===== Dataset excerpts
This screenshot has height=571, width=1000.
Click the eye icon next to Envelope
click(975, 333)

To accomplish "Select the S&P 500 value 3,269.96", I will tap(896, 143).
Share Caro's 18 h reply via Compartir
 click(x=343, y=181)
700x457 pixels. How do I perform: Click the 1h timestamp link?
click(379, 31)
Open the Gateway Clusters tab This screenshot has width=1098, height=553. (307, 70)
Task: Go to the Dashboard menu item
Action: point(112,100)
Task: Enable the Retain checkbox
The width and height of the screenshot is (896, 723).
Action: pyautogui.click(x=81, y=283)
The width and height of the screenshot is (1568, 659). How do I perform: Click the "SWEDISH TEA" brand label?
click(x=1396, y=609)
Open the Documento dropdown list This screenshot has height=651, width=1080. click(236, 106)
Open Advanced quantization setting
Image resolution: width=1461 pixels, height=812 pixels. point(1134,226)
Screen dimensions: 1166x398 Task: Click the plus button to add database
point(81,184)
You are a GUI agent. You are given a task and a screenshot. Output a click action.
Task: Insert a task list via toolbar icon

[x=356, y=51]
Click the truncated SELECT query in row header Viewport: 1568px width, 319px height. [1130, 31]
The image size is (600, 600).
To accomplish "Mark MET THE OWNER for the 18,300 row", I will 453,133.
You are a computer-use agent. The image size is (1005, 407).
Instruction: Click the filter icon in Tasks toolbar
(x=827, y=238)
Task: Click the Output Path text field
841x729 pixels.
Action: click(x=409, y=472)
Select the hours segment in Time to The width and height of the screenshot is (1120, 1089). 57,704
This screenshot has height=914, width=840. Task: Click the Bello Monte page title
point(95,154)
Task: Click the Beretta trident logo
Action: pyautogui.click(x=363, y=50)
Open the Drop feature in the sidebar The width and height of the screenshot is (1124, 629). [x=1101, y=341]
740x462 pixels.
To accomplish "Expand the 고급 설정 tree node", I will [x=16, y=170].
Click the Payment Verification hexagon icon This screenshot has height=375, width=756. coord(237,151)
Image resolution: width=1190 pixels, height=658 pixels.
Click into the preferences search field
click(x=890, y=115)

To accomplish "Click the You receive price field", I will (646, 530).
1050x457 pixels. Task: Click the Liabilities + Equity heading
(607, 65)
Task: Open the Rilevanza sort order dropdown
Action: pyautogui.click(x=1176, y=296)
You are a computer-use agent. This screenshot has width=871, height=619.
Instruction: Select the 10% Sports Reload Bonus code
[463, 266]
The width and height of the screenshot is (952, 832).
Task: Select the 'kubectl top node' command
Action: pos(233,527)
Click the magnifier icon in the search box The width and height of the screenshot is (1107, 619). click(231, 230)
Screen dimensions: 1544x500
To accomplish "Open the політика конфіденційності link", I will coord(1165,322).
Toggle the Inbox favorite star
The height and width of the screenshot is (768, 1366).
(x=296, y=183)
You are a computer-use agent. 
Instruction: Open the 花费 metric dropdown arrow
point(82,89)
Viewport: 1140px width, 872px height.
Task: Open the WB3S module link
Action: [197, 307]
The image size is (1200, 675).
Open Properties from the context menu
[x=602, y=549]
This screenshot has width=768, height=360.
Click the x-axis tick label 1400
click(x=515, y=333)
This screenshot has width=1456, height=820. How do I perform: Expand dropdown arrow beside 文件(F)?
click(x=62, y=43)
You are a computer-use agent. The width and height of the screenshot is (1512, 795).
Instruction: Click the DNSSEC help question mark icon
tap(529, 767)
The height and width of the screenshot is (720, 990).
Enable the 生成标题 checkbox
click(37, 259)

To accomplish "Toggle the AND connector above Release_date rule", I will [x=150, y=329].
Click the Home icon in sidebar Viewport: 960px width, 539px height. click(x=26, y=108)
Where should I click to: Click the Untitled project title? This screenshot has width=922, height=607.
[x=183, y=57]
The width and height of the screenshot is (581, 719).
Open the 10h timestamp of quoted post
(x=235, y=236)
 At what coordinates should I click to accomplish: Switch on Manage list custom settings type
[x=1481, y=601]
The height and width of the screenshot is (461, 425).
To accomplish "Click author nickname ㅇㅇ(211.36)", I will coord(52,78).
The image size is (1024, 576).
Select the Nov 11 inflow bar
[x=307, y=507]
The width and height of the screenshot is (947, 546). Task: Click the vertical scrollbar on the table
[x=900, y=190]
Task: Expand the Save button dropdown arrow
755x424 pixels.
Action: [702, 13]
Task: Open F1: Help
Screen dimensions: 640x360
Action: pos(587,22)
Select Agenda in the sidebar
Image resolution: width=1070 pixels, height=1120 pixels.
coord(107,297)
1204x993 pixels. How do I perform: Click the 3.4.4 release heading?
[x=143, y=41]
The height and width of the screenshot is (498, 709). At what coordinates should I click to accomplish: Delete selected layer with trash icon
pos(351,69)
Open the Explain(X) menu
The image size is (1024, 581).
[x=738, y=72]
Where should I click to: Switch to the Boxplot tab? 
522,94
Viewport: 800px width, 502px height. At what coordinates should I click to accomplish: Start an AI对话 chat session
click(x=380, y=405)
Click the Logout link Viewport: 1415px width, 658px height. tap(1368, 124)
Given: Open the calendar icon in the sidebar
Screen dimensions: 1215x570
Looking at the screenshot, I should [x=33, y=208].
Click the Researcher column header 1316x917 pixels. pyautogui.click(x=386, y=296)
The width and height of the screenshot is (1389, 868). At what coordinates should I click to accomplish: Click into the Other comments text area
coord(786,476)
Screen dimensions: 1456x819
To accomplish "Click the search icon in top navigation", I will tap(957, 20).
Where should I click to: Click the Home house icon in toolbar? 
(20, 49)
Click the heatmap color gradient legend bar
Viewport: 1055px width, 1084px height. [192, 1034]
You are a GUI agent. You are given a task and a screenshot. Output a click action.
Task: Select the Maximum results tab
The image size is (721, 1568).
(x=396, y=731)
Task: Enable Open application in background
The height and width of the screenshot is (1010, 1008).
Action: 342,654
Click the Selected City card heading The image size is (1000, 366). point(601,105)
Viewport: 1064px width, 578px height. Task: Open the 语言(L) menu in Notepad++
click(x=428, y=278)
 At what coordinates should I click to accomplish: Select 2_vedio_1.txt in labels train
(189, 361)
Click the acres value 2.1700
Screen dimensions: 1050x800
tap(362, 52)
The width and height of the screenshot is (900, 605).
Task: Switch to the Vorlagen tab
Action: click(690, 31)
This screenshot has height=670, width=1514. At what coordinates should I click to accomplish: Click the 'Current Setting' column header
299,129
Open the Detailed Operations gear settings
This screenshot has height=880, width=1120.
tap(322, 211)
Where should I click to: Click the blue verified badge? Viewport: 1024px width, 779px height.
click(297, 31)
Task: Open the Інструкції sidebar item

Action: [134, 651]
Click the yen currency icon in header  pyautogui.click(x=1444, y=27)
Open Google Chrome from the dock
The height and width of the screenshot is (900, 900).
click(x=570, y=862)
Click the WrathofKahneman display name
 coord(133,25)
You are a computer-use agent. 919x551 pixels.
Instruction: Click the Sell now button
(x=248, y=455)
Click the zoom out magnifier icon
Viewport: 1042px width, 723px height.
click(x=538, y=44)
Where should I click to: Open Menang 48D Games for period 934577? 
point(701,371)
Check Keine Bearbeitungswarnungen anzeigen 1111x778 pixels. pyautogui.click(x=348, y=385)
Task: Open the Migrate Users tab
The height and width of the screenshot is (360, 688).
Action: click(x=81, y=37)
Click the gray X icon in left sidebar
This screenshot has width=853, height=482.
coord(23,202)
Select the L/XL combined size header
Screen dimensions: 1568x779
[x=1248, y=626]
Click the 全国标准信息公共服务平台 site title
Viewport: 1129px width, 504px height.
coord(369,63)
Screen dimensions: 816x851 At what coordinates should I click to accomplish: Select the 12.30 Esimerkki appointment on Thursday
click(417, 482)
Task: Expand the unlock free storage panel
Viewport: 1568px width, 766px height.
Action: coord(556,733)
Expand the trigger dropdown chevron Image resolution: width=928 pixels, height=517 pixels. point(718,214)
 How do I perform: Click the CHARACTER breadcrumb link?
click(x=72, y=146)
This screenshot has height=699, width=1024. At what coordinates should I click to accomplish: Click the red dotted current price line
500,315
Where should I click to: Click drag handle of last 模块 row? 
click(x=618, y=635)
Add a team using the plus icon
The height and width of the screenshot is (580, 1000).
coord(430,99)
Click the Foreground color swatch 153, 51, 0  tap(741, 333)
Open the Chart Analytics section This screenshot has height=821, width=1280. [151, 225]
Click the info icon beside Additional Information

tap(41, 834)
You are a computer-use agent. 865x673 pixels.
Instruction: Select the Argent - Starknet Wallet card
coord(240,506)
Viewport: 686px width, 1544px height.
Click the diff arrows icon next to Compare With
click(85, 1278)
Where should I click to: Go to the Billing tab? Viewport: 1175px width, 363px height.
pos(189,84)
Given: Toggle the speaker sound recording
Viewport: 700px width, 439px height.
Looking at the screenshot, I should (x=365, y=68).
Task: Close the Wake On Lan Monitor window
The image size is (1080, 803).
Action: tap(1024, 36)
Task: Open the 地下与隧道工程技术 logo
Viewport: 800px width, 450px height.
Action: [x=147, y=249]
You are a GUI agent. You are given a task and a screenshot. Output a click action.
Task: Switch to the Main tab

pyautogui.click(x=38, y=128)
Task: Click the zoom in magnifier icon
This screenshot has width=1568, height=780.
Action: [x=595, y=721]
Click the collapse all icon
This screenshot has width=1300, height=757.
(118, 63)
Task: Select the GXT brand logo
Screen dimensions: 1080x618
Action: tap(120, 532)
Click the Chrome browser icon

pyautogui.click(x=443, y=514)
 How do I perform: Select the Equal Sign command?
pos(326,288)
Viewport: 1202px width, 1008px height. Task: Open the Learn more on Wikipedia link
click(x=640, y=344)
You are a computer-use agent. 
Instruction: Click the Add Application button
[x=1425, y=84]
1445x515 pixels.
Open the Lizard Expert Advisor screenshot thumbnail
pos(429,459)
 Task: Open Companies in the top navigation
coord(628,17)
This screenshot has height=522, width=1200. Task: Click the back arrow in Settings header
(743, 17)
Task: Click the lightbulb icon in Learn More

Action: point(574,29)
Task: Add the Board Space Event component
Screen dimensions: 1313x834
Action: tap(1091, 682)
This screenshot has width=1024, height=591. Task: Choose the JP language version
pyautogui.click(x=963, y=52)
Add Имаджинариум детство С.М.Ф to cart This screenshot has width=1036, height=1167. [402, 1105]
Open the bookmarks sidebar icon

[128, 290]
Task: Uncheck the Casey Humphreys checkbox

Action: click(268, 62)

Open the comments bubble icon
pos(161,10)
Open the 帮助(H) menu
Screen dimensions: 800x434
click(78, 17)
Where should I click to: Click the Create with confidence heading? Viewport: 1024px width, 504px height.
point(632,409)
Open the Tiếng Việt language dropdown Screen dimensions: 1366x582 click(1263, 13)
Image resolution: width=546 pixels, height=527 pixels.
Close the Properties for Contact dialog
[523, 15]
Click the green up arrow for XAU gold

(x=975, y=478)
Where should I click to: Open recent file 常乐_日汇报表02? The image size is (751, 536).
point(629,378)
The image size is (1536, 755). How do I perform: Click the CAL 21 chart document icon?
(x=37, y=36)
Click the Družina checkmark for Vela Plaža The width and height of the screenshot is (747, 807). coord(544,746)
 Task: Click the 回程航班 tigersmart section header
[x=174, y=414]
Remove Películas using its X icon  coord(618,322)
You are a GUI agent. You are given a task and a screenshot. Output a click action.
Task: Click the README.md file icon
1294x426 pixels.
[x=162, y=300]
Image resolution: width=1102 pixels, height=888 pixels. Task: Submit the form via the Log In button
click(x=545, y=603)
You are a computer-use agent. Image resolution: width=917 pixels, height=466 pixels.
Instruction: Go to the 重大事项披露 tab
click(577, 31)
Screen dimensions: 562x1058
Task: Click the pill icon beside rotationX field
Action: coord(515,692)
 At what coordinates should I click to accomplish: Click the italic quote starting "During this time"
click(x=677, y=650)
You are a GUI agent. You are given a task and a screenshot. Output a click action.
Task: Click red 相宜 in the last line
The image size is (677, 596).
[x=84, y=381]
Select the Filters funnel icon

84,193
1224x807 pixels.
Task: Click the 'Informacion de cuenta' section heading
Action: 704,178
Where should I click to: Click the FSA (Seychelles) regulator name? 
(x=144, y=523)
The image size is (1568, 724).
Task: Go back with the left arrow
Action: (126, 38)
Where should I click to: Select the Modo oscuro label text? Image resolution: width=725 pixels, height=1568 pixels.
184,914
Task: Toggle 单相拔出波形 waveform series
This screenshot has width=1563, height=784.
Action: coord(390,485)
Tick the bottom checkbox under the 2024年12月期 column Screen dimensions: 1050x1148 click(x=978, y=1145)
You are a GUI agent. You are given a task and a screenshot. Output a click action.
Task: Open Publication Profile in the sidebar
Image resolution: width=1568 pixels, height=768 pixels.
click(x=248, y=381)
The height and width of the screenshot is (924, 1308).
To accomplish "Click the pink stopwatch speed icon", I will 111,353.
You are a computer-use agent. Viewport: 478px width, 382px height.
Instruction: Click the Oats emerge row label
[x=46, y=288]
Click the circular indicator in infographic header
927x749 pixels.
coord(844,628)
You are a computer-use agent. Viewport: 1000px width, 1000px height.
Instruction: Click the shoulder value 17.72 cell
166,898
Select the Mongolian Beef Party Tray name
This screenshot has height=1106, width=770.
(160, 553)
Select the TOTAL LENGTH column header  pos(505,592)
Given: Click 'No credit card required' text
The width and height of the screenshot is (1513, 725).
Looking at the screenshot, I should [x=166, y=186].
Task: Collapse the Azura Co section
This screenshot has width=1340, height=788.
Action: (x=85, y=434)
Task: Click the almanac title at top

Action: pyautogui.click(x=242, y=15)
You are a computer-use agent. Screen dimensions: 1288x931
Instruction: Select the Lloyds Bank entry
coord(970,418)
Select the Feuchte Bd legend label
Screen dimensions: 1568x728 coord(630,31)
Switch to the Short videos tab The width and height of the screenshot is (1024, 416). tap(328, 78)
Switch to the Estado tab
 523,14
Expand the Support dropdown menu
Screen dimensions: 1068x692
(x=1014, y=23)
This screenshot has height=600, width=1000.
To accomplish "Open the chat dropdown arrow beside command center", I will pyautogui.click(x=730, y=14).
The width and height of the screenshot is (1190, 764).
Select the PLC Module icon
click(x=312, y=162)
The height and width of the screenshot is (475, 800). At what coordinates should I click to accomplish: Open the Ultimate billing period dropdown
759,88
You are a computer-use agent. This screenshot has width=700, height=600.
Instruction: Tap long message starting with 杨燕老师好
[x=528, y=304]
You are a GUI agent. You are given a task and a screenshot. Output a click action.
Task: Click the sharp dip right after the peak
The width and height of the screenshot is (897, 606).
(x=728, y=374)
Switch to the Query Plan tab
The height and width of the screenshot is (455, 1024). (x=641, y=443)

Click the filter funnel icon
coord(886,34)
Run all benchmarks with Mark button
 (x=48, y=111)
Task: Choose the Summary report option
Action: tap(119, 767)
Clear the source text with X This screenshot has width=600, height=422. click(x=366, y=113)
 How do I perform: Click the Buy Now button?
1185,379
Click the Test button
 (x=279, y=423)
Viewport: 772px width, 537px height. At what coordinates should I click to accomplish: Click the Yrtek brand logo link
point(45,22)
==========
- [Exercise]
Find "Screen dimensions: 1568x779" in the entries above and copy that whole line exactly, then each line after it through the line that contains "Viewport: 686px width, 1544px height.".

- [Answer space]
Screen dimensions: 1568x779
[x=1248, y=626]
Click the 全国标准信息公共服务平台 site title
Viewport: 1129px width, 504px height.
coord(369,63)
Screen dimensions: 816x851 At what coordinates should I click to accomplish: Select the 12.30 Esimerkki appointment on Thursday
click(417, 482)
Task: Expand the unlock free storage panel
Viewport: 1568px width, 766px height.
Action: coord(556,733)
Expand the trigger dropdown chevron Image resolution: width=928 pixels, height=517 pixels. point(718,214)
 How do I perform: Click the CHARACTER breadcrumb link?
click(x=72, y=146)
This screenshot has height=699, width=1024. At what coordinates should I click to accomplish: Click the red dotted current price line
500,315
Where should I click to: Click drag handle of last 模块 row? 
click(x=618, y=635)
Add a team using the plus icon
The height and width of the screenshot is (580, 1000).
coord(430,99)
Click the Foreground color swatch 153, 51, 0  tap(741, 333)
Open the Chart Analytics section This screenshot has height=821, width=1280. [151, 225]
Click the info icon beside Additional Information

tap(41, 834)
You are a computer-use agent. 865x673 pixels.
Instruction: Select the Argent - Starknet Wallet card
coord(240,506)
Viewport: 686px width, 1544px height.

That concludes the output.